Planning for the present and the future will be impossible to achieve if government cannot determine the number of people who reside in the country. If you have no idea about the number of people whose welfare and wellbeing you are planning to cater for, you will not be able to provide anything reasonable that will make a difference in the lives of the people.
As at the time Fashola spoke in August 2015 on the importance of having accurate national census data, he also said Nigeria’s population had floated between 160 million people and 180 million people. Obviously his estimate was equally flawed because it was not based on any national census data and could not be authenticated. Fashola’s view of the total number of people in Nigeria was merely speculation unsupported by a reliable population figure.
Fashola also alluded to the incredulous figures produced during the 2006 national census. He recalled: “…We worked with the National Population Commission (NPC).
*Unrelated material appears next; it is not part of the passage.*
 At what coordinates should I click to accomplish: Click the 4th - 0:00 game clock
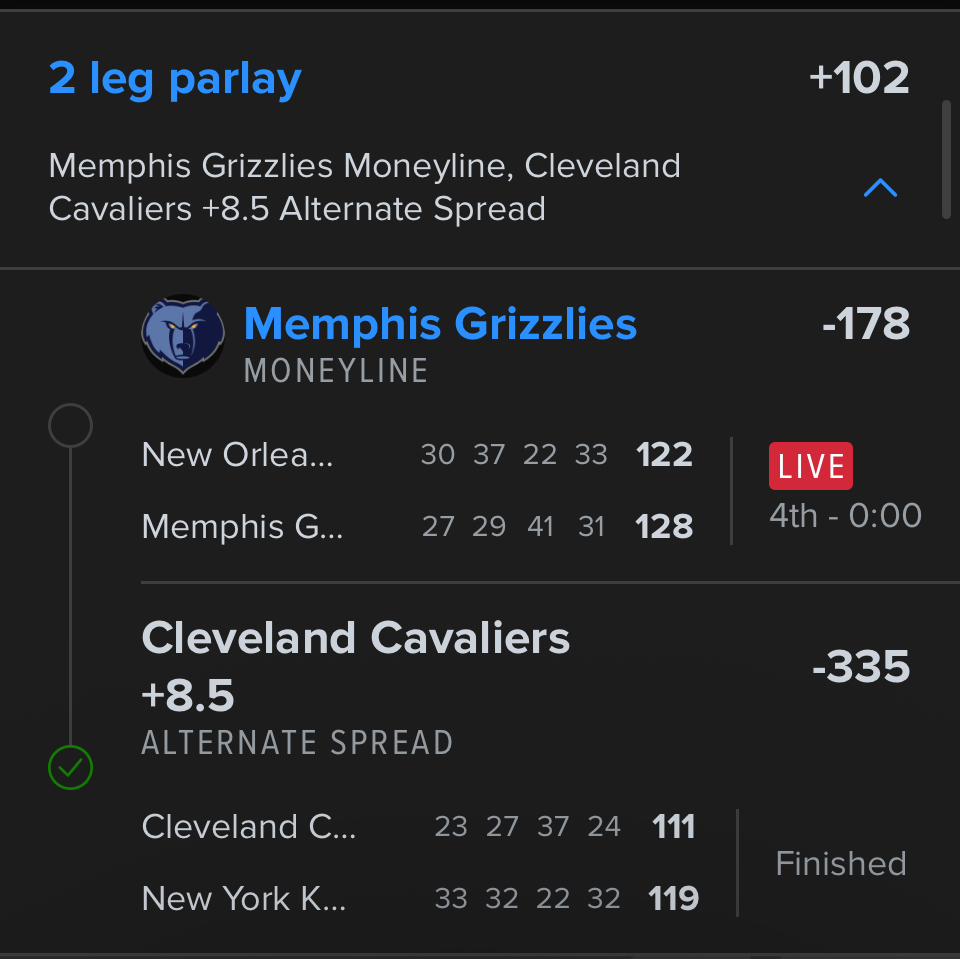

When they returned a number of over nine million, it was clear that it had become, Fela’s words, ‘government magic’…I recalled very clearly that for 11 nights and 11 days, we did not sleep… And the population commission told us that they were going to enumerate households and the definition of a household is one family of husband, wife and children. At the end of the exercise, we enumerated 4.5 million households in Lagos. Yet, they returned with only nine million, as Lagos population. It meant that all households ‘in Lagos have only husband and wife, and no children’”.
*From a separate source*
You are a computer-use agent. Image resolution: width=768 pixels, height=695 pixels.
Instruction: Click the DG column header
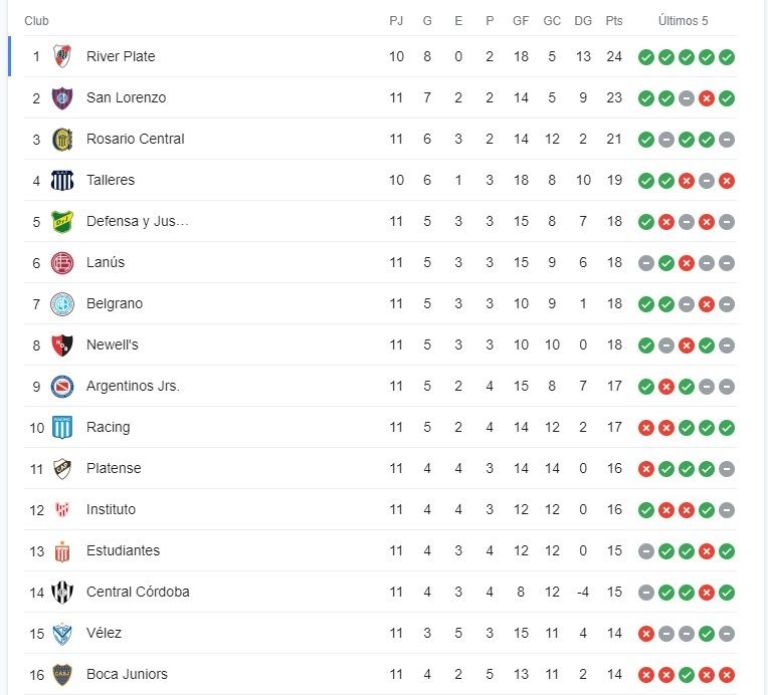point(583,21)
The boss of the National Population Commission should commit to work hard during the day and during the night to produce credible and widely acceptable census data on which the nation’s future development plans should be based. However, I must also state upfront my concern about the ability of the NPC and its senior officials to furnish the nation with credible and reliable census data. I don’t know how that could be achieved in the current environment in which there are discrepancies about the true population of Nigeria.
As I argued in a previous essay, if Nigeria does not know how many people reside in the country, she cannot determine scrupulously and methodically the exact number of people who are unemployed as well as the number of job vacancies that ought to be created. A government that operates with erroneous postulations about the total population of the citizens will never be able to construct budgets that will strengthen and develop the economy. Without reliable statistics, Federal and state governments cannot plan and finance higher and primary education. Without correct census data, public and private businesses will operate on the basis of inaccurate estimates rather than on demonstrable facts.